Edwards has worked with the Constitutional Rights Foundation, where he helped third graders understand how trials work and what their rights are in court.  With his 2L summer firm, he helped represent an individual on death row. With the American Moot Court Association, he judged a moot court championship involving undergraduate finalists from across the nation and provided feedback on both substance and form. After law school, Edwards will be clerking for a federal district court judge and then a federal court of appeals judge in hopes of preparing an application to a U.S. Attorney's office to become a federal prosecutor.

Sepulveda has provided more than 850 hours of legal assistance across a host of organizations.  He has helped juveniles expunge crimes, such as truancy or possession of a “look alike substance,” off their records; assisted first responders with drafting their wills; helped sexual assault victims seek justice; and taught elementary school students about the Constitution and the criminal justice system. After graduation, Sepulveda is committed to a public interest law career.  After passing the bar, his goal is to apply to be a state prosecutor in Arizona.

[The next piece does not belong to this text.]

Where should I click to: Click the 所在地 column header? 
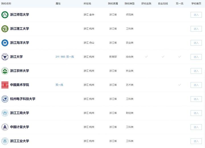(87, 3)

On the importance of pro bono work, the students shared similar insights. “Not only do I believe that it is a necessary aspect of our legal education and the counterpart to the classroom instruction, it also helps keep law students centered, grounded and gives us a much needed perspective,” Pernankil said.  For Sepulveda, pro bono work consistently inspired him to study harder because it reminded him why he came to the Law School.  The Pro Bono Board will continue after the founders graduate, and will continue working to instill a pro bono culture into the heart of the school.